◆ Data extract:
════════════════
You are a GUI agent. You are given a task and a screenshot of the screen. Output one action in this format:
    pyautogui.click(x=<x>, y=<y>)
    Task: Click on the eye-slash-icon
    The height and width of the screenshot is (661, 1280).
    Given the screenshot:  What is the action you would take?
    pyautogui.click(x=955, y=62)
════════════════
◆ Your assignment:
Put every line of the records above into a numbered list, leaving out any blank lines.

◆ Output of the task:
1. You are a GUI agent. You are given a task and a screenshot of the screen. Output one action in this format:
2.     pyautogui.click(x=<x>, y=<y>)
3.     Task: Click on the eye-slash-icon
4.     The height and width of the screenshot is (661, 1280).
5.     Given the screenshot:  What is the action you would take?
6.     pyautogui.click(x=955, y=62)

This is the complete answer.